While those films, among others, were dark in style and tone, they managed to strike a balance between action-packed and thought-provoking. In a way, Nolan and TDK helped reinvent the modern blockbuster. But sometimes, these tactics can backfire. When the Superman reboot Man of Steel was released in 2013, many considered it to be a colossal disappointment. All of the sudden, the “dark and gritty reboot” became a poisonous term. Superman, a hero who fights for truth, justice, and the American way, suddenly turned into a silent guardian, a watchful protector, a dark knight. Director Zack Snyder, along with Nolan executive producing, faced harsh retraction from fans and critics for “Nolanizing” the iconic superhero.

But it didn’t stop there. In the years following, the rebooted Spider-Man series The Amazing Spider-Man, the 2015 Fantastic Four flop, and last year’s Saban’s Power Rangers all became victims of dark-and-gritty fatigue. These stories became less about its characters and more about hammering in ideas, grounding themselves too much in reality, and sounding grander than they should be. It not enough for something to be dark just for the sake of being dark. Because then it becomes boring, which is the worst crime a movie can commit.

Last Word on The Dark Knight

Despite the supposedly complicated legacy of The Dark Knight, the film is anything but boring. It showed audiences and critics that not only superheroes could be taken more seriously, but more comic book stories and properties are feasible to adapt. You could even say that today’s Marvel films owe a little something to Nolan’s Batman. Not necessarily with style and aesthetic, but with bankability and possibility. Imagine if the Marvel Cinematic Universe wasn’t the monstrous hit series it is today or if Logan had never received an Oscar nomination for Best Adapted Screenplay. These filmmakers achieved their own successes not by copying exactly what Nolan did, but by crafting their own stories, the way they felt they deserved to be told.
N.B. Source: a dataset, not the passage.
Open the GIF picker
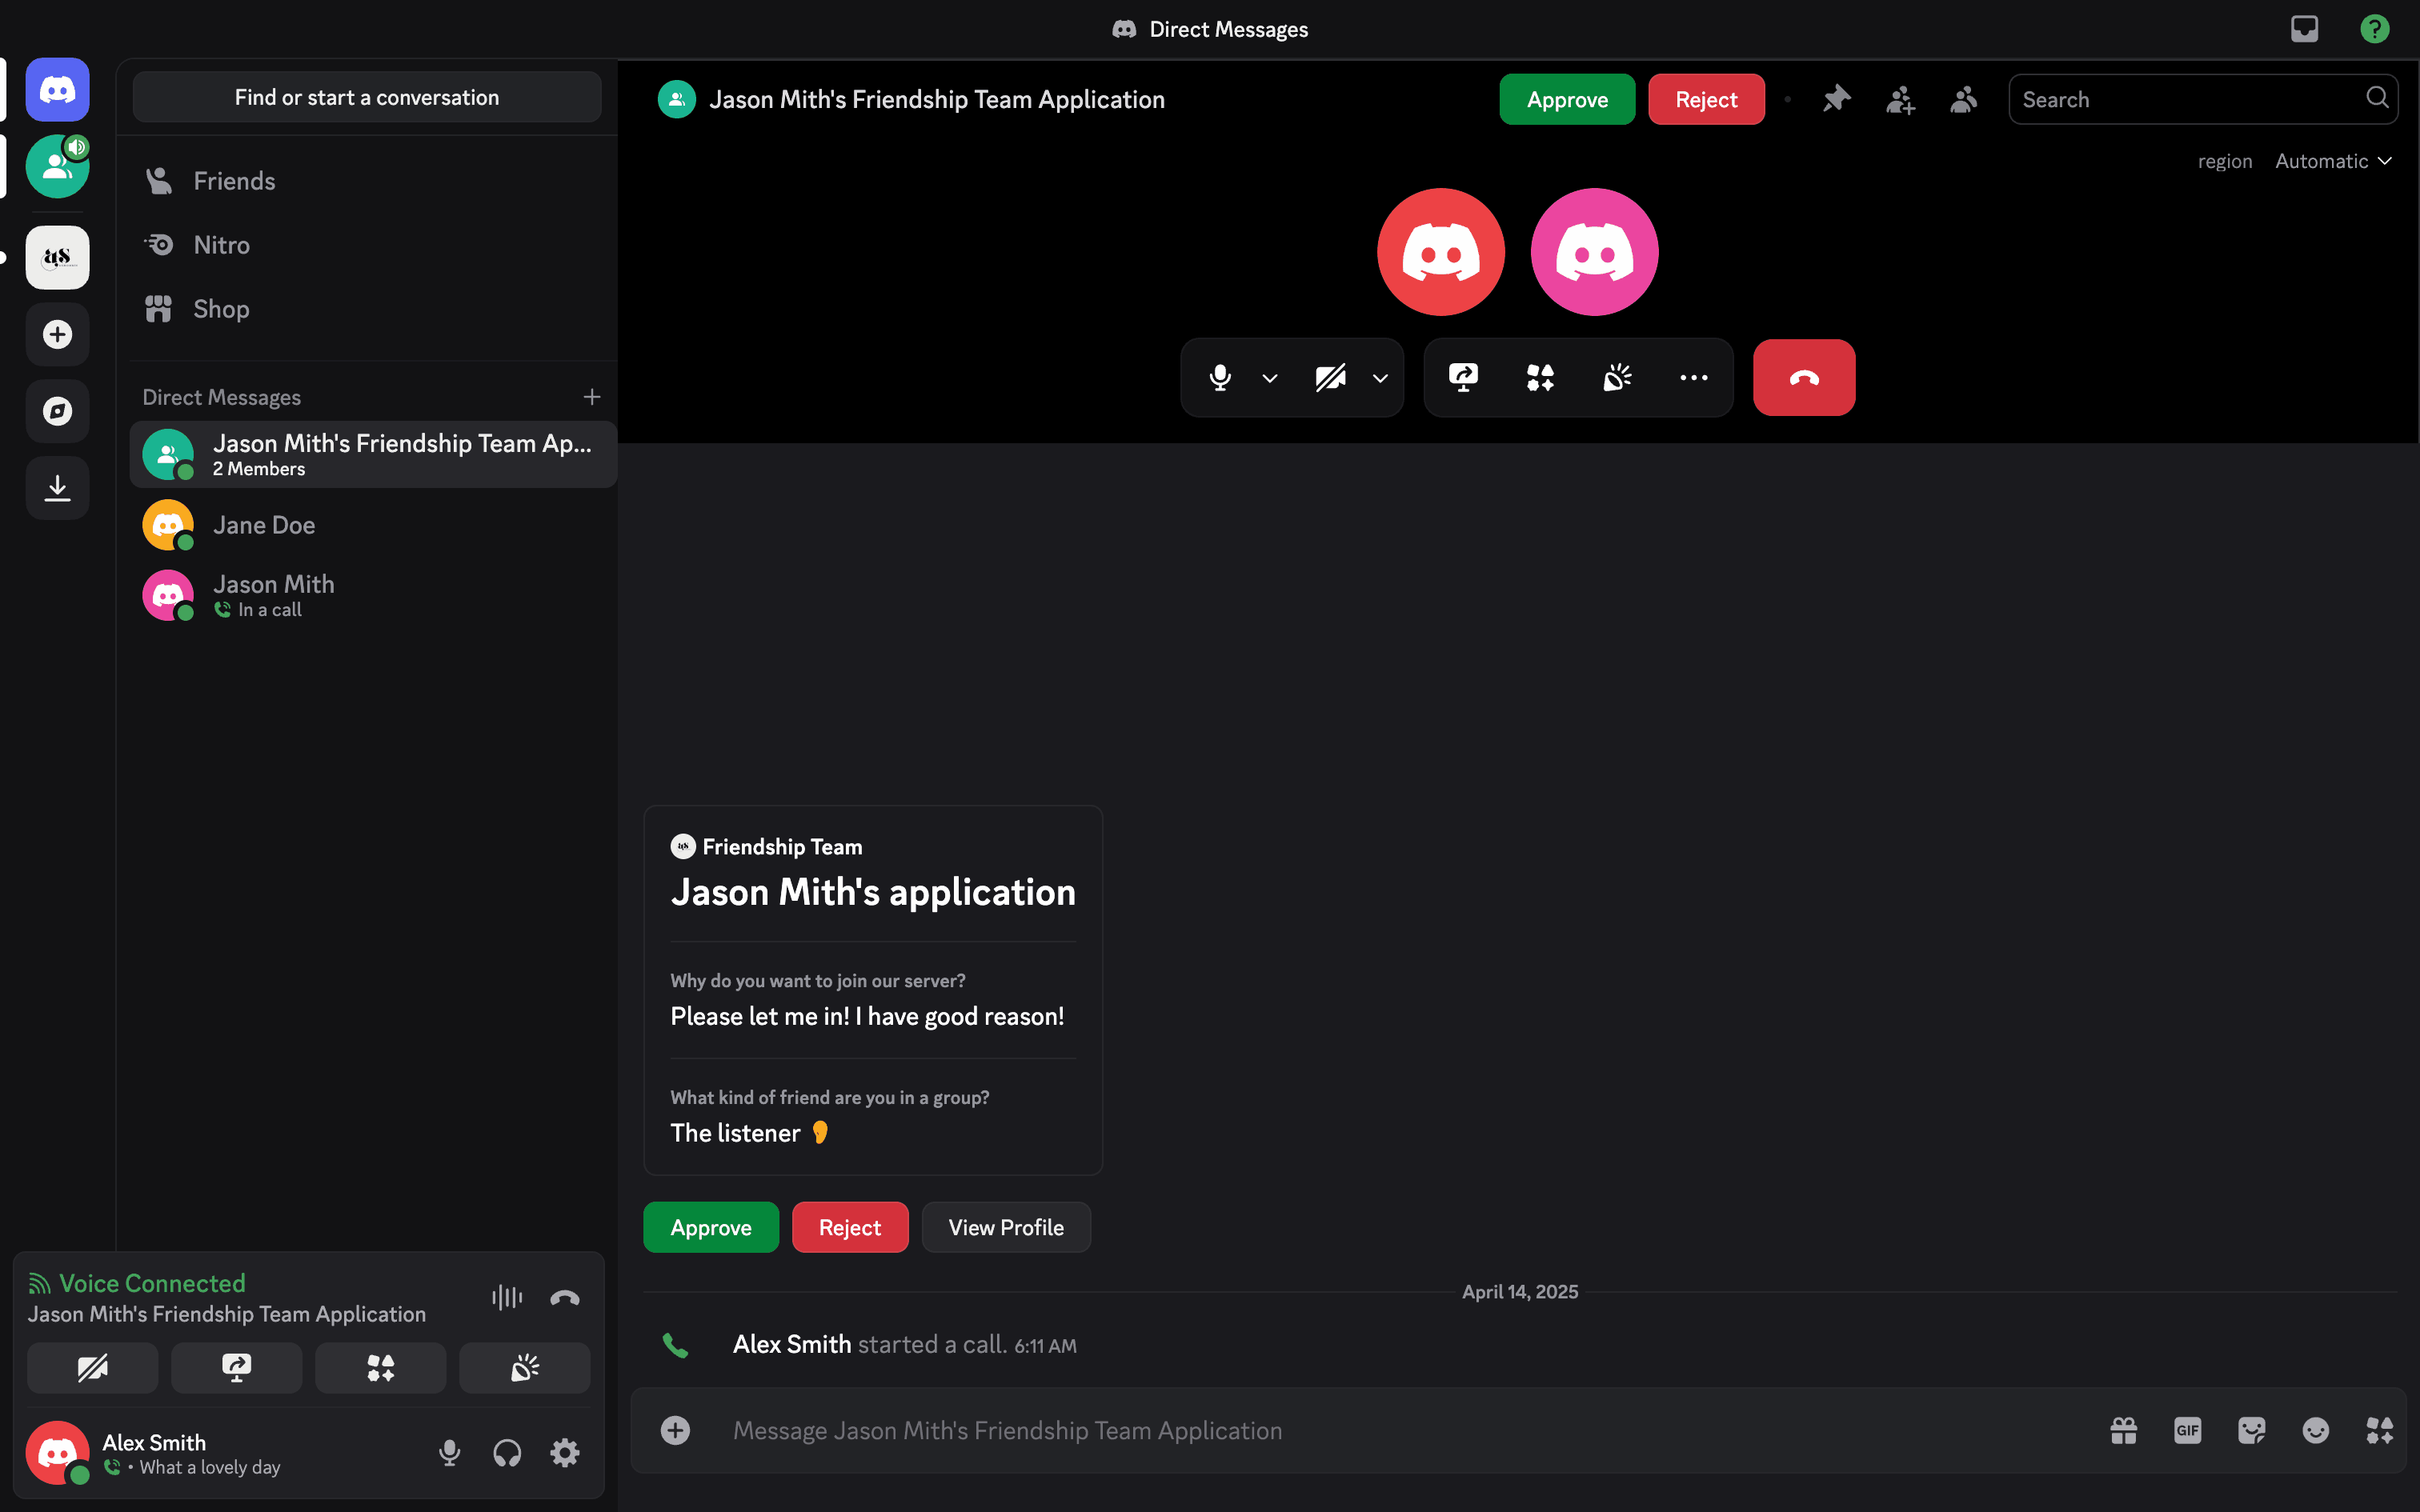2420x1512 pixels. click(x=2187, y=1430)
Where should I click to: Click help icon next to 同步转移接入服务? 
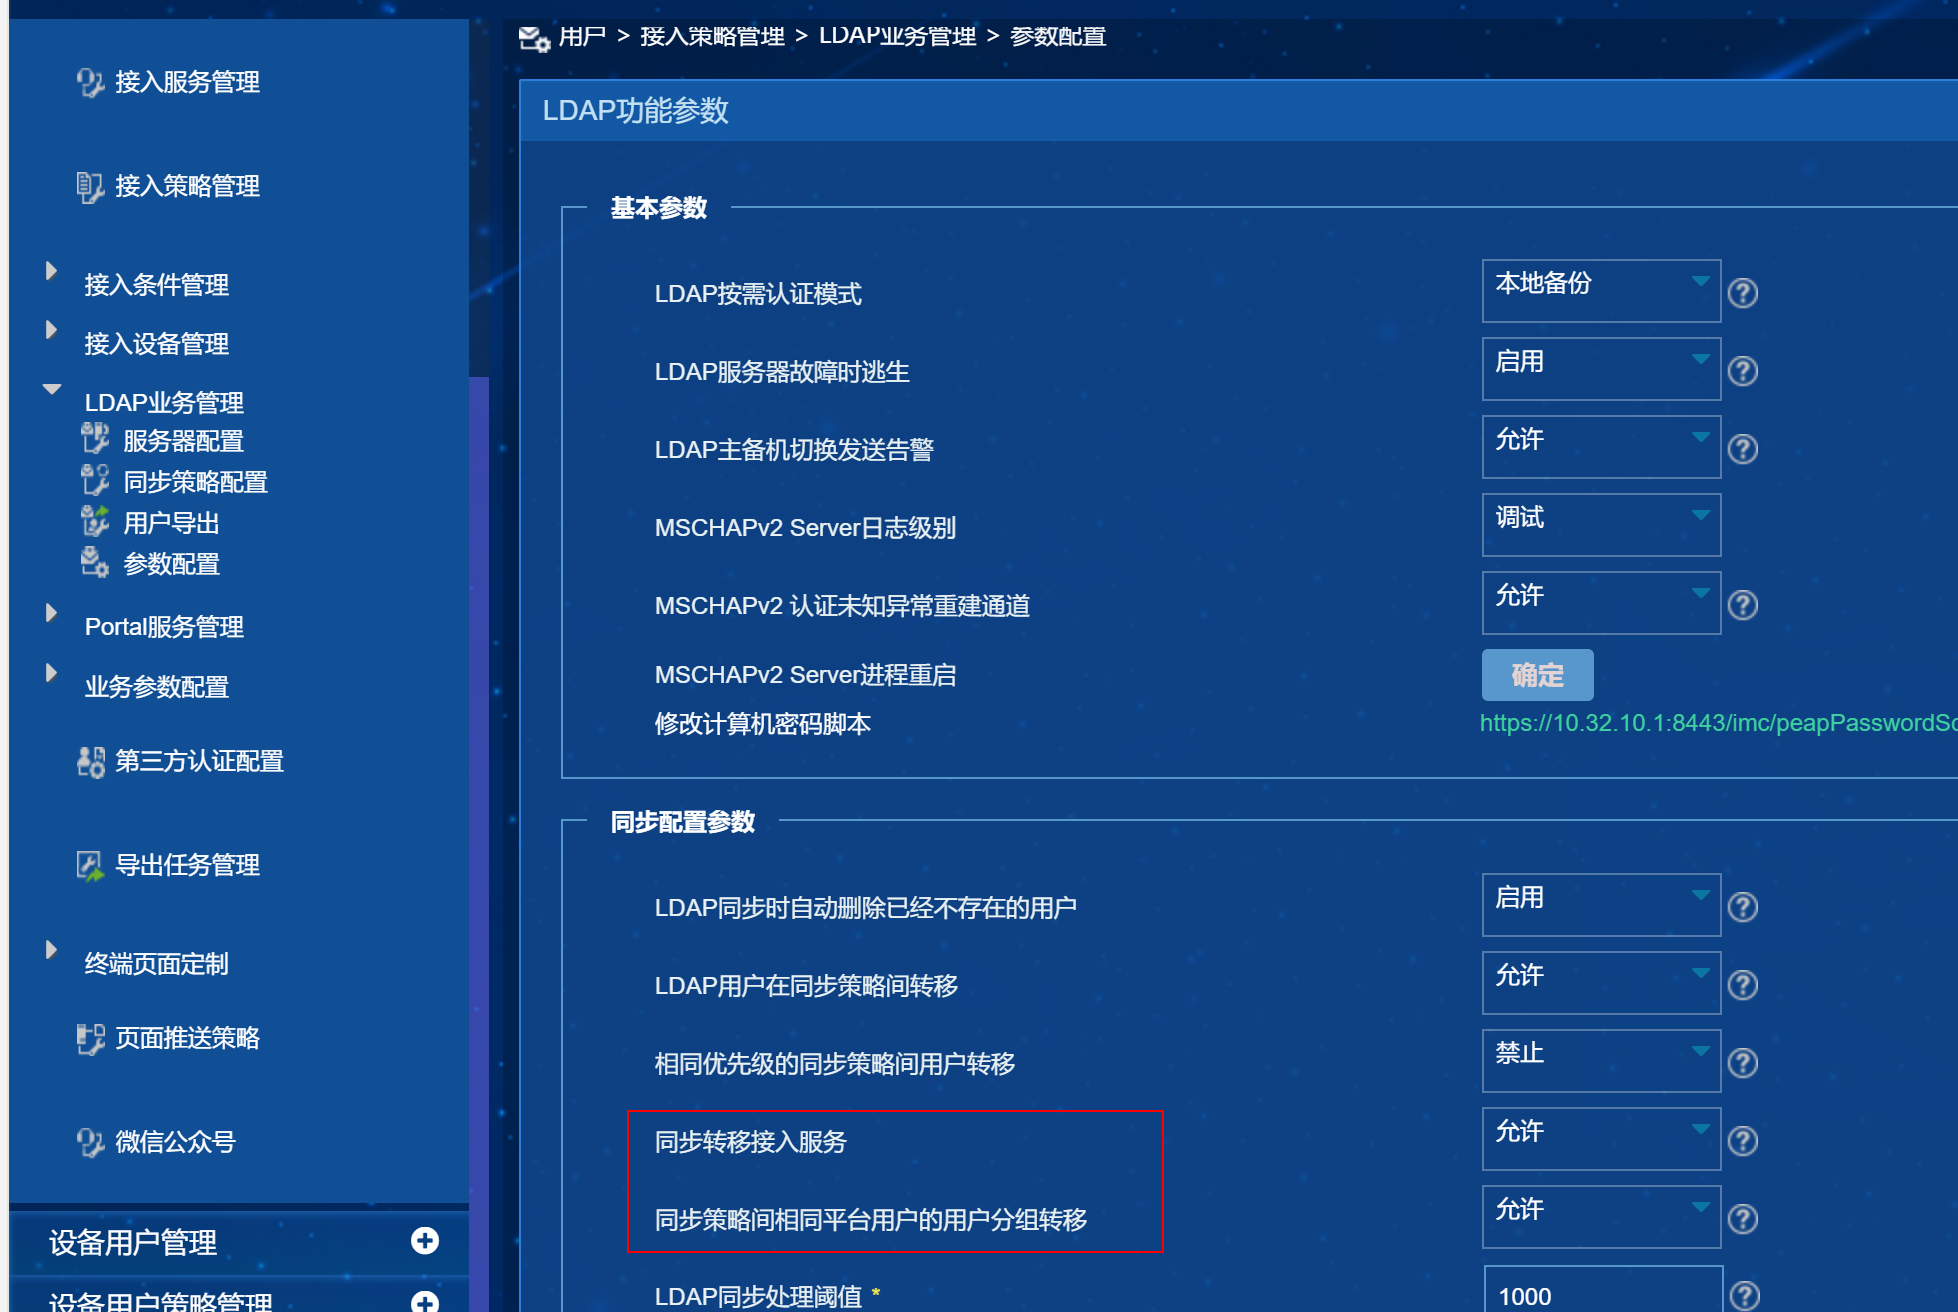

So as you can see, there are many reasons why The Dark Knight is often considered to be the best comic book film ever made. It’s often discussed and analyzed in the same way Greek mythology or the works of Shakespeare are talked about. The lessons and morals are more adult-themed and aren’t here to just sell Batman action figures at your local toy store. This film was made not because Warner Bros. wanted to fill a quota, but because Nolan had a story worth telling. It was a lucrative success that took risks and allowed for new opportunities in storytelling and filmmaking for generations to come.

Superhero films had been slowly making their way into the pop culture zeitgeist for years, but 2008 is when the genre changed for the better. If Iron Man is rock and roll, then The Dark Knight is opera.